Kasak-kusuk terdengar ke sekian kalinya. Bahkan penuh keegoisan, mereka mempertahankan suaranya sendiri tanpa ingin peduli. Kalakian di sela banyaknya seruan, Iris masih sibuk dengan pikirannya—terlampau kehilangan akal. Ia bermaksud untuk kabur, tetapi takut mengambil risiko. Oyu masih memiting hulunya rapat-rapat.
Irena? Ia tergemap. Menunggu apa yang terjadi selanjutnya.
Bunyi berdenging dari bibir-bibir para insan kian nyaring. Lebih-lebih kebanyakan guru ikut gegap gempita; memprotes aksi murid yang semangat empat lima untuk masalah huru-hara, tetapi kala diberi PR barang sepuluh soal langsung lemas tak berdaya.
Sebelum suasana kian mencengangkan, Pak Bledek gegas memasuki lapangan.
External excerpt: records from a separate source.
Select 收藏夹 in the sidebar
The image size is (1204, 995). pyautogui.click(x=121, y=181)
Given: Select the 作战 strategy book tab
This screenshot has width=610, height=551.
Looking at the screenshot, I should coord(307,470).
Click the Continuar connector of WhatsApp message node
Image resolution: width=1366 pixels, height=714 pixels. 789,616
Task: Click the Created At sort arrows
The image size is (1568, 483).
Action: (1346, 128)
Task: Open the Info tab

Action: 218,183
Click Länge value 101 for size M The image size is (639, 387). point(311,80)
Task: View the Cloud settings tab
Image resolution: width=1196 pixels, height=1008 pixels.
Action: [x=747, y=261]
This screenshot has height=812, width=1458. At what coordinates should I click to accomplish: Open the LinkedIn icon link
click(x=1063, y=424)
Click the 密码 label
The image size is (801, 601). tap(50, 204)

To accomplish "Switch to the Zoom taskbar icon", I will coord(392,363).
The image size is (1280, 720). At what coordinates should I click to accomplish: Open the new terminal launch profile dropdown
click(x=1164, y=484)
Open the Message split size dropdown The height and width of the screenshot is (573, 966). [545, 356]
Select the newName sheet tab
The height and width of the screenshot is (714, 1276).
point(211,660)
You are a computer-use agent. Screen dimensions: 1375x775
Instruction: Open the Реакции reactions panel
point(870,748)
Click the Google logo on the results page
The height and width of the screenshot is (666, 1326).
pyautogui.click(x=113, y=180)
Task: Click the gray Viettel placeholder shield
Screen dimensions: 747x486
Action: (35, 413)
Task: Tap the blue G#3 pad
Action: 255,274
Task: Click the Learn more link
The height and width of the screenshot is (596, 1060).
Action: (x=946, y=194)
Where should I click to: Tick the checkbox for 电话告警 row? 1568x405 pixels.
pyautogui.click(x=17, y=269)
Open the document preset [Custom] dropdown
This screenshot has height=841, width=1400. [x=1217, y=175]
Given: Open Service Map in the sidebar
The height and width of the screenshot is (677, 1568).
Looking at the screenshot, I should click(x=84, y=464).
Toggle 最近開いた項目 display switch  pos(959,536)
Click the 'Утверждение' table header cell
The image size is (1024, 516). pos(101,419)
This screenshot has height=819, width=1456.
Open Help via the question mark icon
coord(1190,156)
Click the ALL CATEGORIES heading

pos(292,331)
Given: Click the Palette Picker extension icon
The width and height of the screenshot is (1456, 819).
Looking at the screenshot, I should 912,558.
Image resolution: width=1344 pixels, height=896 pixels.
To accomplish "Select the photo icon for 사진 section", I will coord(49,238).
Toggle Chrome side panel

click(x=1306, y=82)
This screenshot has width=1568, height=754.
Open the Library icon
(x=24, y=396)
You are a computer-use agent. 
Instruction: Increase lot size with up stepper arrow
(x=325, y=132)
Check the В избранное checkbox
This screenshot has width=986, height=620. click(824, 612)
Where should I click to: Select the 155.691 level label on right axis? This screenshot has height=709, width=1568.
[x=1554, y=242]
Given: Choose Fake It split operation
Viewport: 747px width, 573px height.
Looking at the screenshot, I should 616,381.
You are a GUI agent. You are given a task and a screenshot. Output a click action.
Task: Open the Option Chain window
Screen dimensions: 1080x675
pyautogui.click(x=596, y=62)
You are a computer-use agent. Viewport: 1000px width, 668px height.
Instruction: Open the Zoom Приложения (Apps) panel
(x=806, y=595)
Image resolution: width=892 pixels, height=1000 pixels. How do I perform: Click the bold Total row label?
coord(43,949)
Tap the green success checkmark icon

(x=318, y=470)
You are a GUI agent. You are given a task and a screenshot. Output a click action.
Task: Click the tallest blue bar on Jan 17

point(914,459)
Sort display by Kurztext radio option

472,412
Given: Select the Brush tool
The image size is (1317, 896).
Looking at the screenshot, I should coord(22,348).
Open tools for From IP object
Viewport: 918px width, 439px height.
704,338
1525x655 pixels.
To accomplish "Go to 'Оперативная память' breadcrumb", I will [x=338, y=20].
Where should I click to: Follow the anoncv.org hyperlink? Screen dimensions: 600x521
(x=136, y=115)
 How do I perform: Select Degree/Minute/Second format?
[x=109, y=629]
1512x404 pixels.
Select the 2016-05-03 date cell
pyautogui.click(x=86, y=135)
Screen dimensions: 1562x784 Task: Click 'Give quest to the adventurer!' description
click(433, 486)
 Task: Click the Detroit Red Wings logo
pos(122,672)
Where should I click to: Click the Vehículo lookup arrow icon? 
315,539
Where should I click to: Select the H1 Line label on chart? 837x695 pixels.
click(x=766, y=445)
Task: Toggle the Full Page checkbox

Memutuskan untuk turun tangan.
“Jadi ... selama ini benar kalian menjahili Lana?!” lirih Pak Bledek, terlihat tak terima.
“I-i-i-iya, Pak,” balas salah satu siswa.
“Semua berita di mading ... hoax?” tanyanya lagi.
“I-iya,” kata siswi yang lain—mewakili Seksi Jurnalistik.
“Ckckckck?!” Pak Bledek menggeleng prihatin. Merasa ditipu oleh Breakbreak News yang disebut-sebut bisa dipercaya dengan baik itu. “Hukum saja, Bu! Lari mengitari lapangan tiga ratus kali!” usul Pak Bledek langsung pada Bu Hani.
“Jangan, Pak! Gak adil!” protes salah satunya.
“Jongan, jangan, jongan, jangan! Enak, kah, dilempar telur busuk dan menerima sumpah serapah? Disiram sampai basah? Ditindas padahal tidak bersalah? Lokernya dijadikan tempat sampah?”
Para murid menunduk, tak berani menyanggah.
“Semua yang terlibat penindasan, atau juga tak berkutik waktu lihat Lana dirundung, sekarang lari! Sebanyak 150 kali!”
“YAAAH, KOK GITU, PAK?!” desah keseluruhannya serempak.